Google
 
Web unafbapune.blogspot.com

Saturday, April 26, 2014

 

Poisson Process

As discretization of Bernoulli Process

\(\quad\)Prob. of \(k\) arrivals in interval duration of \(\tau\). Note \(N_\tau \approx \) Binomial(\(n, p\)).
  \[ \begin{aligned} \mathbb{P}(N_\tau = k) &= \mathbb{P}(k,\tau) & \text{where } \displaystyle\sum_{k=0}^\infty\mathbb{P}(k,\tau) = 1 \\ &= \frac{(np)^k}{k!} e^{-\displaystyle np} \\ &= \frac{(\displaystyle\color{blue}{\frac{\tau}{\delta}}\cdot\color{red}{\lambda\delta})^k}{k!} e^{-\displaystyle\color{blue}{\frac{\tau}{\delta}}(\color{red}{\lambda\delta)}} & \text{where }n = \displaystyle\color{blue}{\frac{\tau}{\delta}}\text{ and }p = \color{red}{\lambda \delta} + O(\delta^2) \\ \mathbb{P}(k, \tau) &= \frac{(\lambda\tau)^k}{k!} e^{-\lambda\tau} & \text{which is the Poisson PMF with parameter } (\lambda, \tau)\\ \end{aligned} \]
\(\quad\)\(\mathbb{E}[N_\tau] \approx np \approx \lambda \tau \qquad var(N_\tau) \approx np(1-p) \approx \lambda\tau \qquad \)Note \(\mathbb{E}[N_\tau] = \displaystyle\sum_{k=0}^\infty k \frac{(\lambda\tau)^k e^{-\lambda\tau}}{k!}\)
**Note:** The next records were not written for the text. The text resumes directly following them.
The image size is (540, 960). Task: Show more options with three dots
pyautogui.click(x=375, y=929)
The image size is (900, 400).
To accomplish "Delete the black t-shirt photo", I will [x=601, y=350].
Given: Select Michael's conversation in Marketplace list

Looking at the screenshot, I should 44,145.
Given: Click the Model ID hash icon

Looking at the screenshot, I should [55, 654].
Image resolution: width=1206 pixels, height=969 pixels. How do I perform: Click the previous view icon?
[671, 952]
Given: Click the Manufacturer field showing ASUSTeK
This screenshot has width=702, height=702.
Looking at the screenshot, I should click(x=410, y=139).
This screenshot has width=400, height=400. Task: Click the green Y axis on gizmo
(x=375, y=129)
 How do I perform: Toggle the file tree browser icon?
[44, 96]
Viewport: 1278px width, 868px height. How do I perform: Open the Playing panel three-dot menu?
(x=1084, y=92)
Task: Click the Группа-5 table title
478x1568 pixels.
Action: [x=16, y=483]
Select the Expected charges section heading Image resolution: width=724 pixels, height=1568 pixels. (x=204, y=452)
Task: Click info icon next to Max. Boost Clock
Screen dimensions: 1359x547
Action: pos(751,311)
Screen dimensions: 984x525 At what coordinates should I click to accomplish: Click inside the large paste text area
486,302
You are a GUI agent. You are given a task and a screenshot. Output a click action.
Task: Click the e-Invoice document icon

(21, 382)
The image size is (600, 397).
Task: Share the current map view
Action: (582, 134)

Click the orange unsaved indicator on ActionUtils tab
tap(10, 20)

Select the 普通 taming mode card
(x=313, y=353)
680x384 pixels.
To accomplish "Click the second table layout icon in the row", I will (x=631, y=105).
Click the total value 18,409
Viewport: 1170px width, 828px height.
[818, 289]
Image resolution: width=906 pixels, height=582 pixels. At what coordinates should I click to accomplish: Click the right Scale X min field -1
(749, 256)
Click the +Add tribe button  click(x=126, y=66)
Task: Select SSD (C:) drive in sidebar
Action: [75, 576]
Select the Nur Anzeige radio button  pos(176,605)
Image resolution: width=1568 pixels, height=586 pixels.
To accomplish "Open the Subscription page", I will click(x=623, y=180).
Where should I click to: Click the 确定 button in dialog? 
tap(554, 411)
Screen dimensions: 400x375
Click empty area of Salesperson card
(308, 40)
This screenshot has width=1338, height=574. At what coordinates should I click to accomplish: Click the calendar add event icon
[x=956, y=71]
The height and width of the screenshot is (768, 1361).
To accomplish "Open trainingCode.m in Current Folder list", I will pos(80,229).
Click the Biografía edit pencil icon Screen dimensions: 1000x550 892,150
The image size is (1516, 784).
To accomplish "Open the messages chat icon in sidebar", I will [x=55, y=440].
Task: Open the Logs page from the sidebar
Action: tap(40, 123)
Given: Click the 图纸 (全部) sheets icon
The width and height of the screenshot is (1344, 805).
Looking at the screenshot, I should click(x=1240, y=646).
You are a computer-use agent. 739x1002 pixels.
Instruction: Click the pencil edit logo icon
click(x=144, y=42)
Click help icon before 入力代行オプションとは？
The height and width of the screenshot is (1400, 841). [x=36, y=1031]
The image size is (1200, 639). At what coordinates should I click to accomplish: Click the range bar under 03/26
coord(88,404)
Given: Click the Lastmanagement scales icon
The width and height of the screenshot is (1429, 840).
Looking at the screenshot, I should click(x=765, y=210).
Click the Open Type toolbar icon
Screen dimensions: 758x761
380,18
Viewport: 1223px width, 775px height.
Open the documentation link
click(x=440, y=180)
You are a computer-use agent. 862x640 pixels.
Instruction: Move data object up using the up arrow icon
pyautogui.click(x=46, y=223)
Small interval probabilities

  \[ \begin{aligned} \mathbb{P}(k,\delta) \approx \begin{cases}1 - \lambda\delta & k=0 \\ \color{red}{\lambda\delta} & k = 1 \\ 0 & k > 1 \end{cases} \\ \end{aligned} \]
by using very small \(\delta\) so that the probability of having more than one arrival becomes negligible. \(\lambda\), the arrival rate, can be perceived as the probability of arrival per unit time.

Time \(T_1\) until the \(1^{st}\) arrival

  \[ \begin{aligned} \mathbb{P}(T_1 \le t) &= 1 - \mathbb{P}(T_1 > t) = 1 - \mathbb{P}(0, t) = 1 - e^{-\lambda t} \\ f_{T_1}(t) &= \frac{d}{dt} \mathbb{P}(T_1 \le t) = \lambda e^{-\lambda t} = \text{Exponential}(\lambda) \end{aligned} \]

Memorylessness: \(f_{T_1}(t' - t\,|\, t' > t) =\) Exponential(\(\lambda\)).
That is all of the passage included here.